• _GOAL OF THE EXERCISE_: Copy out each line of the entries where the word "logo" is present.

• _EXERCISE INPUTS_:
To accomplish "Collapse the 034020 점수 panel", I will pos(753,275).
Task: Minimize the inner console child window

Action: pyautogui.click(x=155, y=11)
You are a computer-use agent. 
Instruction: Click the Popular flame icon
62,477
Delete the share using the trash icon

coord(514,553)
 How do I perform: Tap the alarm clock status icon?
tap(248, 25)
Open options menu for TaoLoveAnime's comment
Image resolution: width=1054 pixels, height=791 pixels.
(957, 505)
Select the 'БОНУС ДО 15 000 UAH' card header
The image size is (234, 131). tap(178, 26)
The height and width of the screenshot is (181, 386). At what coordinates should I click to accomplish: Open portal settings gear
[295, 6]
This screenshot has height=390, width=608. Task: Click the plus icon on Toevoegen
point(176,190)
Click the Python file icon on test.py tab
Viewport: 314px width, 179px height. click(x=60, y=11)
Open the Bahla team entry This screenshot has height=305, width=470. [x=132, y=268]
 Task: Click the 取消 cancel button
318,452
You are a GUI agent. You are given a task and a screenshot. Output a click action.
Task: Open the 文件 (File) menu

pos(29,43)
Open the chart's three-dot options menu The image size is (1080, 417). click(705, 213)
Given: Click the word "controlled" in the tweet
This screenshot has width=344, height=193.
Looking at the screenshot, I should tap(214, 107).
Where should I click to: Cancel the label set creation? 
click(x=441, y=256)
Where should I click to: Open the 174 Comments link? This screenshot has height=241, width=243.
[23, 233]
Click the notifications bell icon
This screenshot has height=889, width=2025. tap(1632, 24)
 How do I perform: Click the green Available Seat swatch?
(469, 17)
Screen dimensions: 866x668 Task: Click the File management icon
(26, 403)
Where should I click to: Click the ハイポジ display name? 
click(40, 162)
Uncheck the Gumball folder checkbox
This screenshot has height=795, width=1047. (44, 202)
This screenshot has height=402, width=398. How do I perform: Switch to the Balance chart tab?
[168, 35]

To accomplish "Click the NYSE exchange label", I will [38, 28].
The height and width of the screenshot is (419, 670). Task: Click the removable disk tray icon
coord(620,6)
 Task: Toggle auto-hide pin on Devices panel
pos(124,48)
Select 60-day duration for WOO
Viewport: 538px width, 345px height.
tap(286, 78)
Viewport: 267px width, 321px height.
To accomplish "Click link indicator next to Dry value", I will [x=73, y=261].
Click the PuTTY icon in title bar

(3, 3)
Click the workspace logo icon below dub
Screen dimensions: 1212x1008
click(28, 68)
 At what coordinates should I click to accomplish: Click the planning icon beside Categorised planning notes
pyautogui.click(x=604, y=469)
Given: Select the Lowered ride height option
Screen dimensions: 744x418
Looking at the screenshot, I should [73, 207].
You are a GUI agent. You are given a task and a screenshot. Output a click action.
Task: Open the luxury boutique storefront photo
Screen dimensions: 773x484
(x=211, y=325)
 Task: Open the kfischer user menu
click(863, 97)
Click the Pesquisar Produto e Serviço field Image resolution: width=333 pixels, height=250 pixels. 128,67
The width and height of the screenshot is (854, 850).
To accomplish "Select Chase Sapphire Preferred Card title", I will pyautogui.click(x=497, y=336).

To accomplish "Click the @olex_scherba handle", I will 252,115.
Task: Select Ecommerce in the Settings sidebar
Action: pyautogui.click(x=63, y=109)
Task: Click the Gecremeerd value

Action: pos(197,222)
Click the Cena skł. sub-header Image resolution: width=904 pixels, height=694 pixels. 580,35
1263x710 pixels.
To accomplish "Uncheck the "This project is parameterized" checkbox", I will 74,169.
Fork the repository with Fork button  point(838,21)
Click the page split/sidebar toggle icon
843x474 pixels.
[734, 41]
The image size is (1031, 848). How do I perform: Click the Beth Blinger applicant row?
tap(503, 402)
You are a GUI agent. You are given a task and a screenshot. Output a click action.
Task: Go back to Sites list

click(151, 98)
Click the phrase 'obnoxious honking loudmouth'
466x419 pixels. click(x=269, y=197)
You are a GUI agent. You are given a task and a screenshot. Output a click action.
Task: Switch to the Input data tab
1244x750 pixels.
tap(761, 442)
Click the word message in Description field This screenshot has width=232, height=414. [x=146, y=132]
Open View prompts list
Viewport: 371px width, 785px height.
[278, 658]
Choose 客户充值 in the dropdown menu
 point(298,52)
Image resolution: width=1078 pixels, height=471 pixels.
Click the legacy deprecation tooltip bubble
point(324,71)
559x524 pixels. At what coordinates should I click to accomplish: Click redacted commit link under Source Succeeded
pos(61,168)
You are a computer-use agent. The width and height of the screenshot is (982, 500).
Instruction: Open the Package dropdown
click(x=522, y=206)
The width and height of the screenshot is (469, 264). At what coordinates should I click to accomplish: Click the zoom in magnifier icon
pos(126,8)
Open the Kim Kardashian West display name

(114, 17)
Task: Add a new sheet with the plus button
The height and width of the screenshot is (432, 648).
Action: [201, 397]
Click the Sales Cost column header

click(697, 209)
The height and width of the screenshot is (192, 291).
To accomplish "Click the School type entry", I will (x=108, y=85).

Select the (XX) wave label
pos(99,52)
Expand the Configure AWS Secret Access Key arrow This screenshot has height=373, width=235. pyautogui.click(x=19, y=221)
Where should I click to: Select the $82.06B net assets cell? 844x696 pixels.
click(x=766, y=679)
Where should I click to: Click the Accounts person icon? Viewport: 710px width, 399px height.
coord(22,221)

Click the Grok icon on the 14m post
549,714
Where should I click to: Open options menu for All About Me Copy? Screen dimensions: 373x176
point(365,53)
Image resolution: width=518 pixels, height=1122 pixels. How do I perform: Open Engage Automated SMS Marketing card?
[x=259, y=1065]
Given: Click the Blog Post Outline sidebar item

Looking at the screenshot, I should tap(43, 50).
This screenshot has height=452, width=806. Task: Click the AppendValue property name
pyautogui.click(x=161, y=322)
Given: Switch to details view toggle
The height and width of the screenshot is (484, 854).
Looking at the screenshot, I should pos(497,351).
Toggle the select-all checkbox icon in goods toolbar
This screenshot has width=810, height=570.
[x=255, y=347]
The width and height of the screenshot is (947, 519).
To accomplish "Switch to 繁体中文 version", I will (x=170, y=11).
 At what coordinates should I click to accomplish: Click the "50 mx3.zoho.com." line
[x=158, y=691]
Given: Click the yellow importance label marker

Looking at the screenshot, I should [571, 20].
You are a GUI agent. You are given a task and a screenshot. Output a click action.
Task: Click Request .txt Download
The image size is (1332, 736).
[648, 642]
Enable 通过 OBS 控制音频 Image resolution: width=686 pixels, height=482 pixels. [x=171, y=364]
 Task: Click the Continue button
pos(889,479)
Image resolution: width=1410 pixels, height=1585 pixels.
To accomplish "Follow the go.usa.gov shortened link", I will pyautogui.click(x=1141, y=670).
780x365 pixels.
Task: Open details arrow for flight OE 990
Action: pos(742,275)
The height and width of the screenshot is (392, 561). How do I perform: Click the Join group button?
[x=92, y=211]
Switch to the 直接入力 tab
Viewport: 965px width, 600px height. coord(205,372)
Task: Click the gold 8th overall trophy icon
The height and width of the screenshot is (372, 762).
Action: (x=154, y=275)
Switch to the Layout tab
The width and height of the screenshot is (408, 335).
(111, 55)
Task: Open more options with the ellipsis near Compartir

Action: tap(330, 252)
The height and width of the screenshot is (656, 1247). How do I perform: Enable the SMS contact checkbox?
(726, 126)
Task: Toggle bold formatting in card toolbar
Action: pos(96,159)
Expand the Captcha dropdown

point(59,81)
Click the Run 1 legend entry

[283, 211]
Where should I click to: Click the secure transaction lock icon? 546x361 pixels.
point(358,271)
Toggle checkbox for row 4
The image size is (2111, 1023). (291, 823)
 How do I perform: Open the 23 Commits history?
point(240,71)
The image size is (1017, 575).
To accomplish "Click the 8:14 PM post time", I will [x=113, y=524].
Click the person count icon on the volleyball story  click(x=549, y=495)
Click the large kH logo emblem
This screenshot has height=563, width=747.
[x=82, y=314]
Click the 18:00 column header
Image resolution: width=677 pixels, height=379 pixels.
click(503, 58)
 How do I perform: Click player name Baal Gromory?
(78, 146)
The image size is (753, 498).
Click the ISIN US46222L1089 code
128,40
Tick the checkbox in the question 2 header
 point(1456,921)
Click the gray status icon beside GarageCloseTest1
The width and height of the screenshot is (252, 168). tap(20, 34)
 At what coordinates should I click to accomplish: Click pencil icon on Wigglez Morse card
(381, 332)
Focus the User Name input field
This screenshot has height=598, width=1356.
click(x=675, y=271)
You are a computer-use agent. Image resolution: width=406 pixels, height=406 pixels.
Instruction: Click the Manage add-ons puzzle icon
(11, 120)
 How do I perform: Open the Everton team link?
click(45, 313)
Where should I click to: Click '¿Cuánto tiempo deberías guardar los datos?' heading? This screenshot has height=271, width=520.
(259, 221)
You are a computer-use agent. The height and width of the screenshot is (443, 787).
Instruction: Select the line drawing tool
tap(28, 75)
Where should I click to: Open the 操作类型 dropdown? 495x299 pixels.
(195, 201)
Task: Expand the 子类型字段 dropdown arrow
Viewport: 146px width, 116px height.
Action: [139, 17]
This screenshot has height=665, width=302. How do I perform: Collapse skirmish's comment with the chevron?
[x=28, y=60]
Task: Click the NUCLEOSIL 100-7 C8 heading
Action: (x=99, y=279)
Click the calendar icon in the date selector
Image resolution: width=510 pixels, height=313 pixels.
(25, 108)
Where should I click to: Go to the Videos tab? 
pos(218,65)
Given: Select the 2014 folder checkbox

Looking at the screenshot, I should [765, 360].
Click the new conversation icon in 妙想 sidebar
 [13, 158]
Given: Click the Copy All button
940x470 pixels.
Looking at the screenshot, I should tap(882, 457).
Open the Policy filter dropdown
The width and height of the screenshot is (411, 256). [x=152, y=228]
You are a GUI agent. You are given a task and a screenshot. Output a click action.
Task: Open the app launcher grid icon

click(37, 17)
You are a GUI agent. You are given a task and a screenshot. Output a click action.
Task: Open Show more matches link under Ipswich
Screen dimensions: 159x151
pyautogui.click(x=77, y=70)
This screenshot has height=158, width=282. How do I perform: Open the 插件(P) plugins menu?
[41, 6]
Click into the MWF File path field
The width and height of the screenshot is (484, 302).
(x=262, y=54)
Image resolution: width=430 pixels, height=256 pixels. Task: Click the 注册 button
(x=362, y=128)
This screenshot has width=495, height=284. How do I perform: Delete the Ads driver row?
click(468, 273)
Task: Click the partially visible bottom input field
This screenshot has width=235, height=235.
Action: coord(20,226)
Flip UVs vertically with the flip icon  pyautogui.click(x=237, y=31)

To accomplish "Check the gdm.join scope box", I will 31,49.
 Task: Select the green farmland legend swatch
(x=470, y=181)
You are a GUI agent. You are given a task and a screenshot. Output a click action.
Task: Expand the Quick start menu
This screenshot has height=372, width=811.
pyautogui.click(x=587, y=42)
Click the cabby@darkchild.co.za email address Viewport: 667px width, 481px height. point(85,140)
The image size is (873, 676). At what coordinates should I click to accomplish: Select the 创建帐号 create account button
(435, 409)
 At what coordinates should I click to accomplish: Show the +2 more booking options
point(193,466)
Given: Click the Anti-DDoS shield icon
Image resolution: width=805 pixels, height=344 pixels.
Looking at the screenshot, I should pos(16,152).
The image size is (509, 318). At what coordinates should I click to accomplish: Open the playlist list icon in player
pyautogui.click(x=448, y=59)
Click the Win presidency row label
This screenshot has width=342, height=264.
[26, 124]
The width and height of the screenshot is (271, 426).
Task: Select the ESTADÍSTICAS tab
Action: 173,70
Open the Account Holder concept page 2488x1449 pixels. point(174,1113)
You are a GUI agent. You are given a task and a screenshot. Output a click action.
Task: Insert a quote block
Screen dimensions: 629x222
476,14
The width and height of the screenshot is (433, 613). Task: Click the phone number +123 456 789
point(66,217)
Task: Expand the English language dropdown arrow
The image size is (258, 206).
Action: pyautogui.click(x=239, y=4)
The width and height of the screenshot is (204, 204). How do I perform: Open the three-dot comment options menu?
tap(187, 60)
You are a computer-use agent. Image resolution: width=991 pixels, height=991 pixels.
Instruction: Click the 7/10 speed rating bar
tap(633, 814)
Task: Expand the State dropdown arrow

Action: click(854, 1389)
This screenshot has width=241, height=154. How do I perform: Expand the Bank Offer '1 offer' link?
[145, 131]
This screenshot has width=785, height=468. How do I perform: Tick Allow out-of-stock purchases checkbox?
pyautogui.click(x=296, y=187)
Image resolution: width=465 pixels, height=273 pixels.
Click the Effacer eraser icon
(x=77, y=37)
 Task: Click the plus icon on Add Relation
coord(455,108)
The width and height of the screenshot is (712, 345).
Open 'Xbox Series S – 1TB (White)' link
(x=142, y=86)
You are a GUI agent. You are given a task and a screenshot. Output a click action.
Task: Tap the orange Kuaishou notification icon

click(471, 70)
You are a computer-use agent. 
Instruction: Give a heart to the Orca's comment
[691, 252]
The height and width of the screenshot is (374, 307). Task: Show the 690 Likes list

• _TASK ANSWER_:
Click the workspace logo icon below dub
Click the large kH logo emblem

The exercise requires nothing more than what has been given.